▶ _Document section_:

————————

The EU’s energy hypocrisy – lecture India while buying the same oil
India is being vilified for importing Russian crude oil. However, it would be better if the West’s record were looked at first. Even after the Russia-Ukraine war began, Europe ramped up imports of Russian crude. In March 2022, Dr S Jaishankar rightly pointed out that Europe’s oil imports from Russia rose 15% month-on-month. Data spoke for itself in favour of India importing crude from Russia.
In the first nine months of the war, the EU reportedly imported six times more Russian energy than India. Germany, Italy, and the Netherlands were among the top buyers. Even now, while there is an official ban in place, European nations continue to import Russian-origin refined fuels via third countries. Guess who was the biggest of those refining intermediaries? India.
India buys discounted Russian crude, refines it, and exports it, including to Europe. In fact, in 2024, India overtook Saudi Arabia as Europe’s top supplier of refined fuel. Interestingly, much of it was made from Russian crude. How did this happen? EU sanctions only prohibit direct crude imports. If the oil is refined outside Russia, it is magically “clean” in Europe’s eyes as if the almighty has touched it and made it pure.
In simple terms, European cars are still running on Russian oil. The only difference is that now the fuel is routed via refineries in Gujarat, India. When the Telegraph calls India’s actions “duplicitous”, it fails to mention a crucial fact: that India is the West’s own energy laundering station. This quiet complicity has been overlooked by the “masters” sitting in Europe signing sanctions against Russian oil because it suits European energy needs.
India’s military procurement – a matter of strategic continuity
The Telegraph mocked India’s reliance on Russian weapons while ignoring the performance of systems like the BrahMos or S-400 during the recent Operation Sindoor against Pakistan. It conveniently ignored that India began these defence ties decades ago when the West refused to sell critical systems to India. Soviet, and later Russian, systems were reliable, affordable, and non-intrusive. These were the key factors that pushed for the defence posture that India now flaunts.

————————

▶ _Exercise set_:
a) Return the part of the piece on India's Russian oil imports that begins at the words "In the first" and stops after the words "made it pure.", copied word for word.
b) In the piece on India's Russian oil imports, which countries are named among the top buyers of Russian energy in the first nine months of the war?

▶ _Dataset extract_:
————————

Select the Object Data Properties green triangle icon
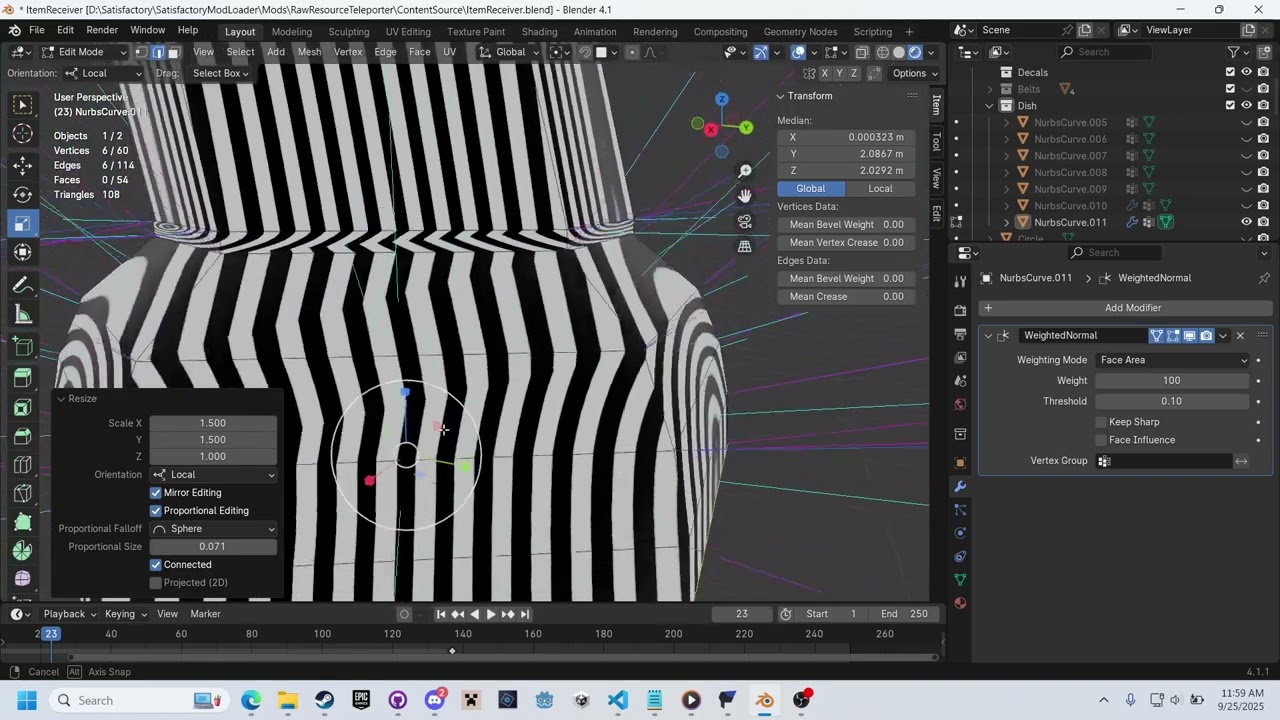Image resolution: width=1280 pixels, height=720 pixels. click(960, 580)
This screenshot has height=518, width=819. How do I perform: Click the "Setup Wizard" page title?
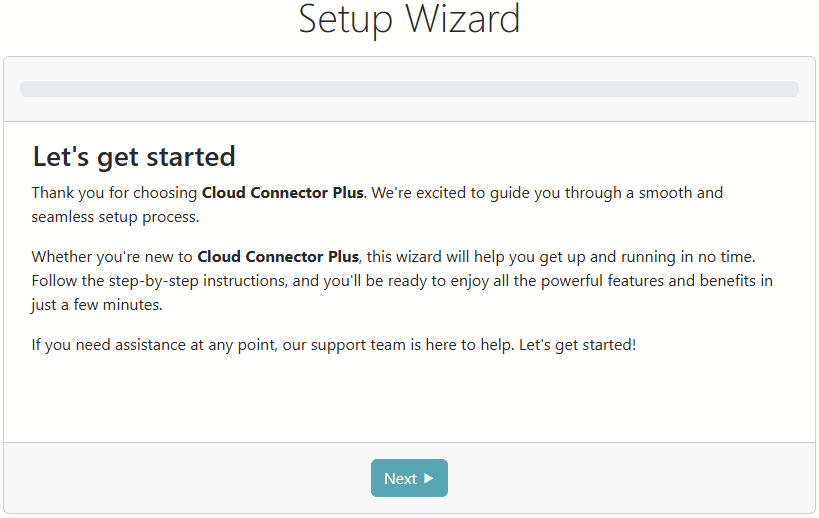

————————

▶ _The replies_:
a)
In the first nine months of the war, the EU reportedly imported six times more Russian energy than India. Germany, Italy, and the Netherlands were among the top buyers. Even now, while there is an official ban in place, European nations continue to import Russian-origin refined fuels via third countries. Guess who was the biggest of those refining intermediaries? India.
India buys discounted Russian crude, refines it, and exports it, including to Europe. In fact, in 2024, India overtook Saudi Arabia as Europe’s top supplier of refined fuel. Interestingly, much of it was made from Russian crude. How did this happen? EU sanctions only prohibit direct crude imports. If the oil is refined outside Russia, it is magically “clean” in Europe’s eyes as if the almighty has touched it and made it pure.

b) Germany, Italy, and the Netherlands